(Pointing data for pages and screens)
____________

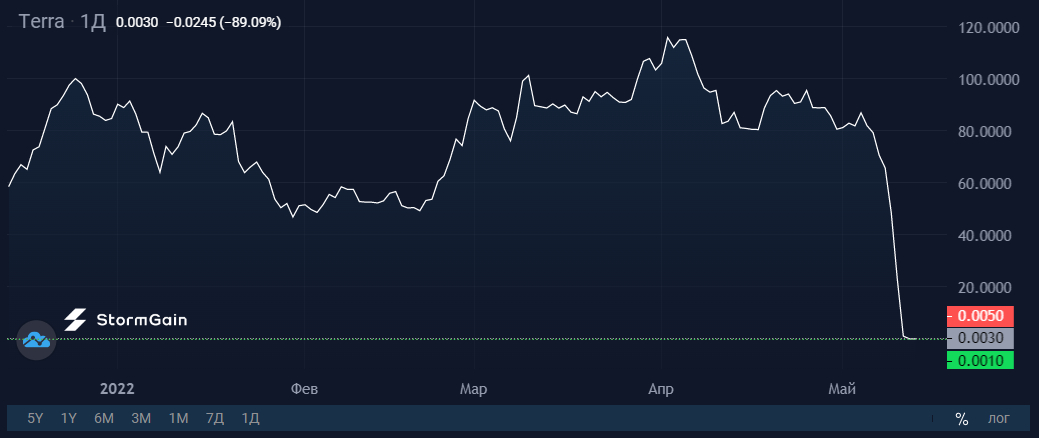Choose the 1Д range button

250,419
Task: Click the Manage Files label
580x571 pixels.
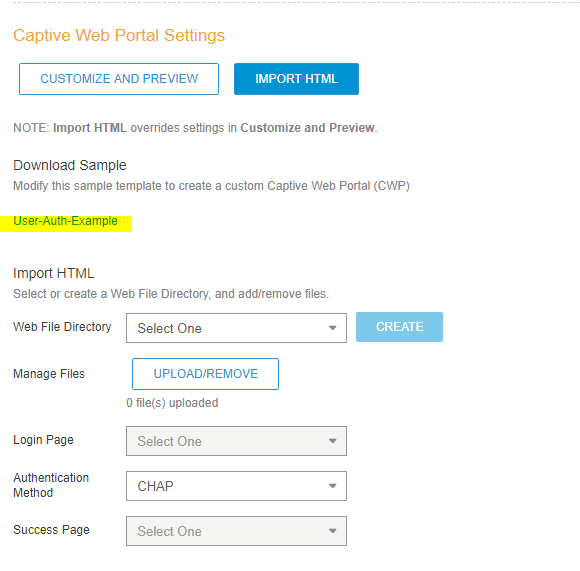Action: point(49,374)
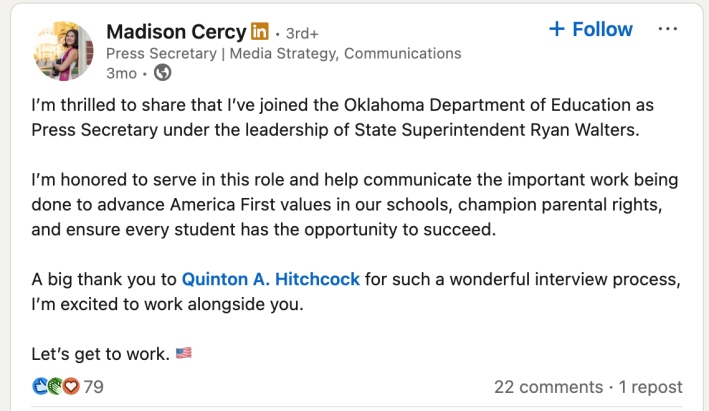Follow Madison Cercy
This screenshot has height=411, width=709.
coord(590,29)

____________

◆ **EXERCISE PROMPT**
Could you output each line of the items above verbatim, omitting the pictures?

◆ **TASK RESULT**
Choose the 1Д range button

250,419
Task: Click the Manage Files label
580x571 pixels.
Action: point(49,374)
Follow Madison Cercy
This screenshot has height=411, width=709.
coord(590,29)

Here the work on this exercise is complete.